審査員の目:予防処置とリスク対応

 「予防処置」は、ISO9000:2015によると、「起こり得る不適合又はその他の起こり得る望ましくない状況の原因を除去するための処置」と定義される。是正処置は、顕在化した故障や不具合に対して事後的に応急処置と恒久対策を施して同じ原因によるエラーを二度と発生さないよう処理するのに対して、予防処置は、不具合や不適合の発生を未然に防止するために処理する活動である。

このような改善活動の積み重ねによりプロセス、仕組みが継続的に改善されていき、業績向上が期待できるはずである。

しかし、多くの企業の実態を見ていると、予防処置にあっては、是正処置と同等に取り扱い、効果を上げている組織は、非常に少ないことである。

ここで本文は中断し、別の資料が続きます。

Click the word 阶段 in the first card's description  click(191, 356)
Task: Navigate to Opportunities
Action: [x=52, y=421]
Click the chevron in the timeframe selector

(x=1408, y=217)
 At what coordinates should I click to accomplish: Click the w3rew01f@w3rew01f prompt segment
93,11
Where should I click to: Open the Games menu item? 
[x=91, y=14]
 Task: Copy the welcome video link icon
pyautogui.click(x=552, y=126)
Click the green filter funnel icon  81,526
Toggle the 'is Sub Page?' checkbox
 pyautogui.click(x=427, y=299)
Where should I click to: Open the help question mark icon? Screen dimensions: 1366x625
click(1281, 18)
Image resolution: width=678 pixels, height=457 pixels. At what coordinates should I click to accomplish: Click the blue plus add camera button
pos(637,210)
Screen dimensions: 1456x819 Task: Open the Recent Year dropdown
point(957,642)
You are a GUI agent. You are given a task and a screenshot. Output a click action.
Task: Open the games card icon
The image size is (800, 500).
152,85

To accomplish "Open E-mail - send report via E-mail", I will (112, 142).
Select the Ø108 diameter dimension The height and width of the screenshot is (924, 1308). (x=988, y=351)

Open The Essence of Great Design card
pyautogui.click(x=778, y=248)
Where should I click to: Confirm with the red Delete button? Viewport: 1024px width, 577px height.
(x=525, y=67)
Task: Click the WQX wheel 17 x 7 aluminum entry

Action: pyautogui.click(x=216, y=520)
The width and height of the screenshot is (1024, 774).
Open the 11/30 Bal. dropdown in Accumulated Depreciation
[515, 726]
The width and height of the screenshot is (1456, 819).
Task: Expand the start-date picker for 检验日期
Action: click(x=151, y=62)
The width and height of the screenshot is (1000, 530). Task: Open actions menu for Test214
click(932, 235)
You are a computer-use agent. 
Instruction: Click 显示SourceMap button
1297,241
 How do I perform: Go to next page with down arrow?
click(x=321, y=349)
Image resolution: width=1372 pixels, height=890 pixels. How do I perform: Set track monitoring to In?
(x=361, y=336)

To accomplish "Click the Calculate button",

これは、予防処置に活かせる情報源に何があるかの認識があまりない、あるいは、ISO9001:2008年版の8.4項の「データの分析」のc)項「予防処置の機会を得ることを含むプロセス及び製品の、特性及び傾向」とあるように、これらプロセスや製品に関するデータを予防処置の情報源として捉えていないからと考えられる。

このような現状を打破するため、2015年版では、予防処置をより徹底した形で実践するため、計画段階でプロセスに伴うリスク及び機会を特定し、これらを考慮して予防処置を組み込んだシステムを計画し、実施し、その結果を評価して不十分な点があれば改善するモデルになっている。

 しかし、問題は、「リスクとは、何か」を正しく、理解できていない組織が多いことである。日本人の潜在意識の中にリスクとは、「危険」とか、「危機一髪」という先入観が深く沁みついているため、ISO9000の定義「不確かさの影響」の概念を理解する妨げになっているようである。

不確かさの影響とは、日常的に仕事上で発生する問題点「事業目的の遂行を阻害する要因」をリスクとして取り扱うべきところを、むしろ非常時など不測の事態や重大リスクに焦点を合わせる過ぎる傾向があるため、組織を取り巻く内外の課題からリスク及び機会の十分な洗い出しや特定を難しくしている。これでは、適切な予防処置プロセスにはならないと考える。

 こうした問題(リスクを正しく理解していない)をもつ組織に対しては、リスクの理解度を高かめるために、審査員の役割として、積極的に指摘を行い、QMSのパフォーマンスの有効性を改善できるように対応していく必要がある。